Goal of the exercise
Could you set down exactly the lines in the records below between the line holding "Screenshot is 1366x768." and the line holding "Check Fun Card Balance (659, 509)", inclusive?

[Saved data entries]
-=-=-

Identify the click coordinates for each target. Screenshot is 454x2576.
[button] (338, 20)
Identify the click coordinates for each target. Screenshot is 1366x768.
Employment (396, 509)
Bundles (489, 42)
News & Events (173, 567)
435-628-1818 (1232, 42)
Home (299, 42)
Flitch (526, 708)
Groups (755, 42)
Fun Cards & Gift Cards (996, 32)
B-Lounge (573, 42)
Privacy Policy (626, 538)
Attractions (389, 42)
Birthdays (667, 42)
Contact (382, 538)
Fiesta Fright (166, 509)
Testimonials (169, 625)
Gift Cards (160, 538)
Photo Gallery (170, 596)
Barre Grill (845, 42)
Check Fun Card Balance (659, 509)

-=-=-

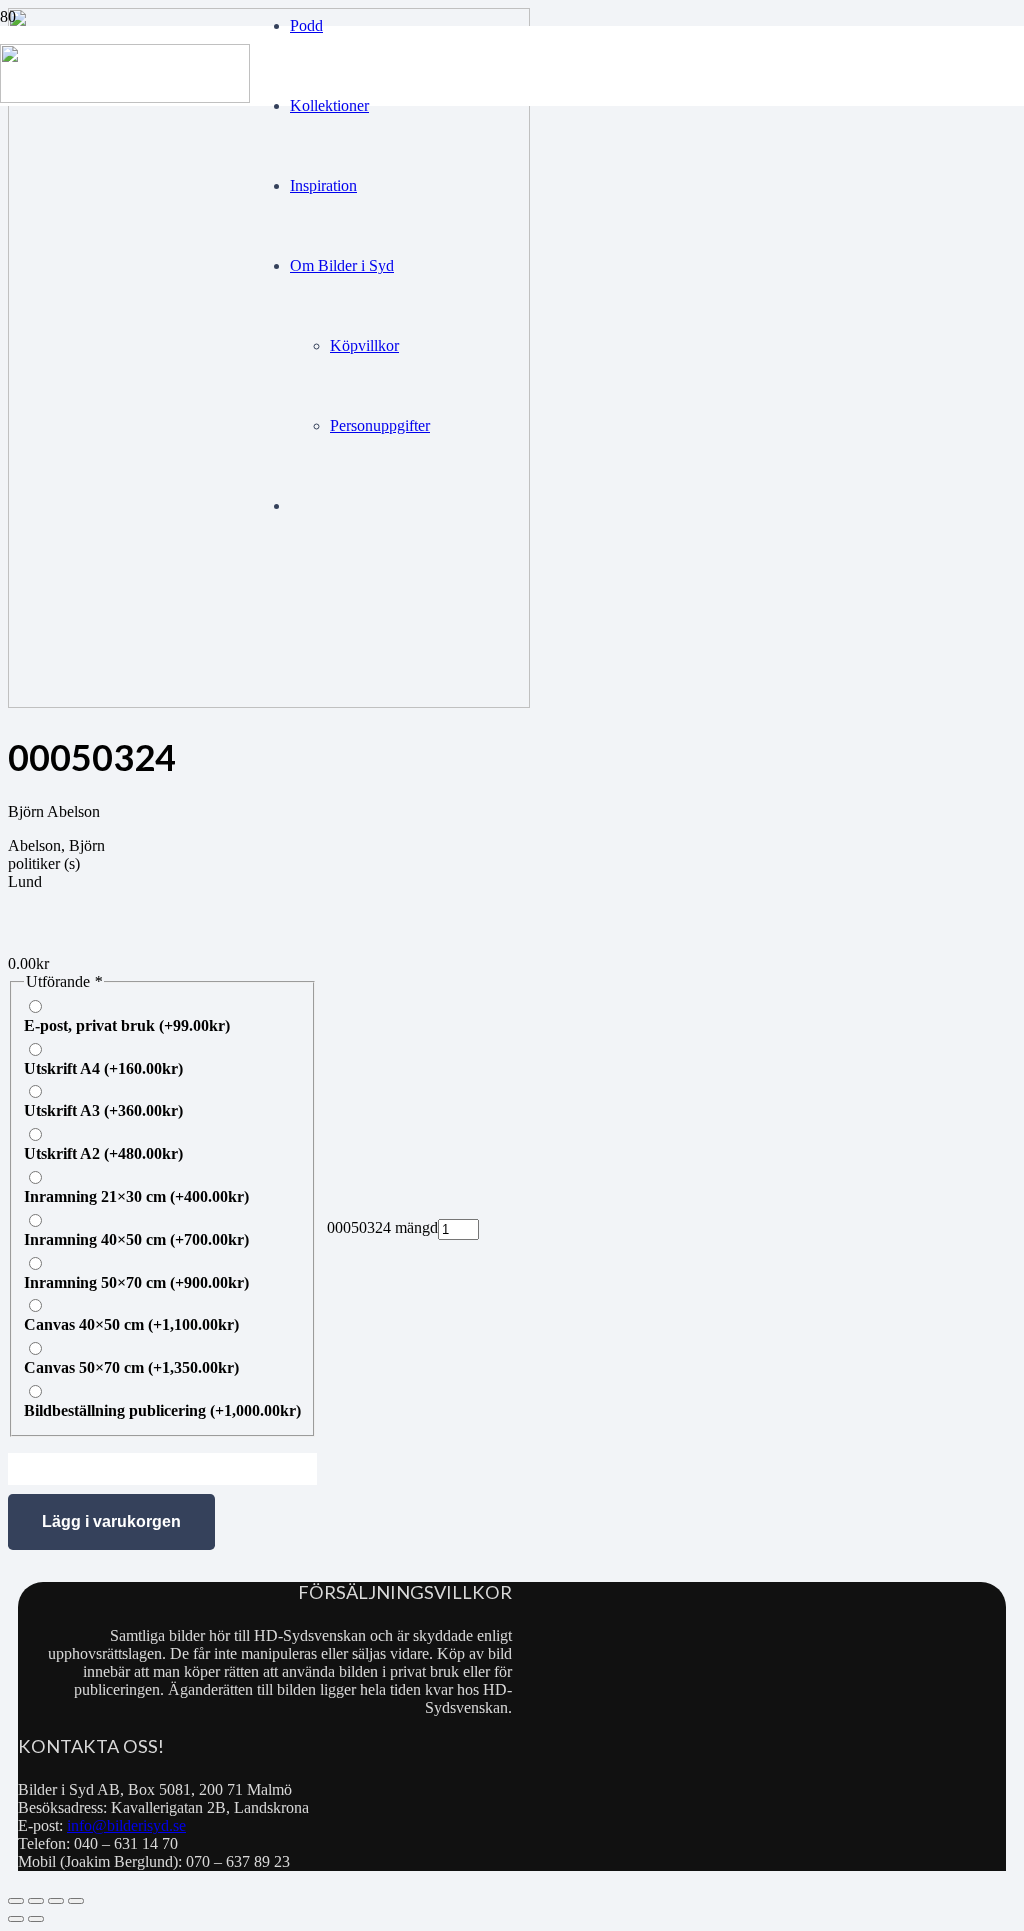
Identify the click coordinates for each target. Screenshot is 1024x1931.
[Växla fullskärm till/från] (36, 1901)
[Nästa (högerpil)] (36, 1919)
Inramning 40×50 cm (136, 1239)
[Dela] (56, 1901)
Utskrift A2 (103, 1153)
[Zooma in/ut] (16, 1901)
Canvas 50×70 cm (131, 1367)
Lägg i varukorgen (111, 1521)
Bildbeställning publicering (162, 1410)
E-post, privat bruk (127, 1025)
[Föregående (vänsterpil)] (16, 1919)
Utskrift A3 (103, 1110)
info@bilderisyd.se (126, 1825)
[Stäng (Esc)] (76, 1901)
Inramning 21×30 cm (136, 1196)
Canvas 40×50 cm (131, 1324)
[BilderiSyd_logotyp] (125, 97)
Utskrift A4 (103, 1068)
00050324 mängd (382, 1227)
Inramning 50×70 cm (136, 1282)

-=-=-

Solution to the exercise
Identify the click coordinates for each target. Screenshot is 1366x768.
Employment (396, 509)
Bundles (489, 42)
News & Events (173, 567)
435-628-1818 (1232, 42)
Home (299, 42)
Flitch (526, 708)
Groups (755, 42)
Fun Cards & Gift Cards (996, 32)
B-Lounge (573, 42)
Privacy Policy (626, 538)
Attractions (389, 42)
Birthdays (667, 42)
Contact (382, 538)
Fiesta Fright (166, 509)
Testimonials (169, 625)
Gift Cards (160, 538)
Photo Gallery (170, 596)
Barre Grill (845, 42)
Check Fun Card Balance (659, 509)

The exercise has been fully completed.